The Internet is really good for finding current information, but it takes a bit of sleuthing to find historical information. I haven't found anything to indicate whether the loan limit has been a part of the 401(k) system since its inception in 1978, but I can't find anything that documents a lower limit, as would likely be the case if it started out lower and has been gradually increased.
I have found two articles that indicate that the limit was $50,000 as far back as 2014.
From https://www.marketwatch.com/story/avoid-the-temptation-of-dipping-into-your-401k-2015-06-04 (Published: June 29, 2015):
The Internal Revenue Service generally limits a participant’s plan
loans to a total of $50,000 or half of the participant’s vested
balance, whichever is smaller.
From https://pensionresearchcouncil.wharton.upenn.edu/wp-content/uploads/2015/09/WP2014-01-Lu-OSM-Utkus-Young-2.12.20144.pdf (February 2014):
...the participant may only borrow up to half of his account balance with a
maximum loan of $50,000
That Lu/Mitchell/Utkus/Young paper refers to a number of earlier papers, some of which might have data on the limits in place before 2014.
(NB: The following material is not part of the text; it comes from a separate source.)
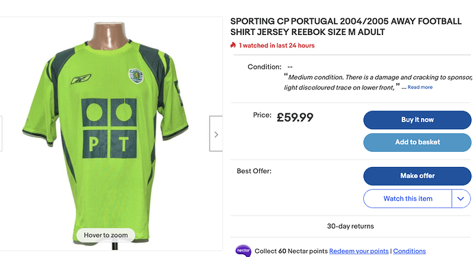The image size is (473, 257).
Task: Open the Nectar Conditions link
Action: [409, 251]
Aha! From a 1997 report from the US General Accounting Office:
Borrowing from 401(k) pension plans is legally permissible and allows
plan participants to borrow the lesser of $50,000 or one half of their vested
Trying to follow references from the GAO report even farther back is getting challenging. So we can say that it has been in place since at least 1997.
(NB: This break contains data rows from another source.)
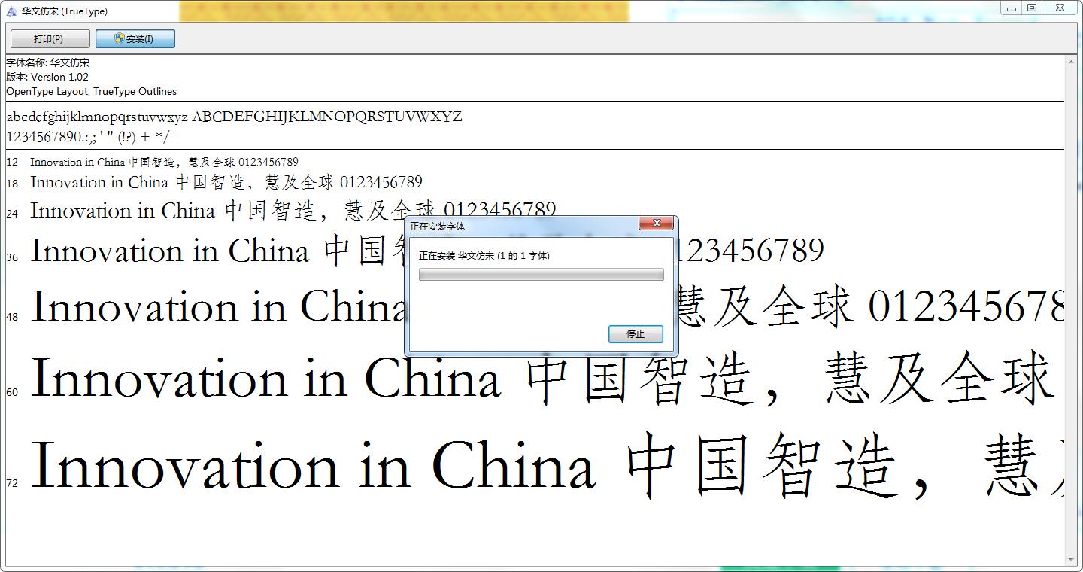The height and width of the screenshot is (572, 1083).
Task: Click the Version 1.02 text line
Action: tap(47, 77)
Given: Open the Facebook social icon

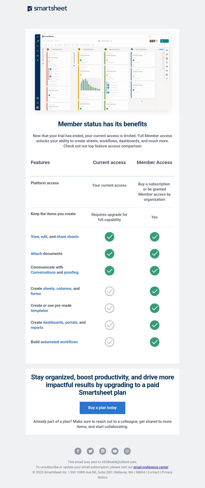Looking at the screenshot, I should click(78, 451).
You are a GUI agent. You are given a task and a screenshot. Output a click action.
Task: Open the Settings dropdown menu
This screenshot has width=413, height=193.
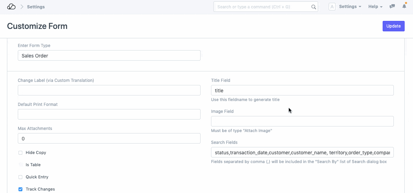coord(350,7)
Kazoni points out in a comment that the $50,000 loan limit is found under IRC 72(p) which was added with Section 236 of the Tax Equity and Fiscal Responsibility Act of 1982. So now we can say since at least 1982.
Is there a way around it?
The CARES Act (aka Coronavirus relief/stimulus) increased the limit to $100,000 in certain cases.
The CARES Act also permits employers to increase the maximum loan amount available to qualified individuals. For plan loans made to a qualified individual from March 27, 2020, to September 22, 2020, the limit may be increased up to the lesser of: (1) $100,000 (minus outstanding plan loans of the individual), or (2) the individual's vested benefit under the plan.
Note that this expansion ended on 22 September 2020, and the IRS page hasn't been updated to indicate an extension. And that assumes you qualify, which is probably a whole question unto itself. (The list of qualifications is unclear as to which criteria are "And" and which are "Or".)
Additionally, employers and/or plan providers can implement stricter limits than the $50,000 loan limit.
For ways around the limit that don't involve a loan from your 401(k), Pete B.'s answer gives some good alternatives.
So let's answer this part with: other than a potential increase under CARES, there are no ways around it within the 401(k) system.
As for the "seems to be ridiculous since it is my money" part, keep in mind that the whole point of the program was to encourage saving money for retirement by creating tax advantages. Yes, it is your money, but it is entirely reasonable to have limitations on what you can do with the money in exchange for the tax advantages.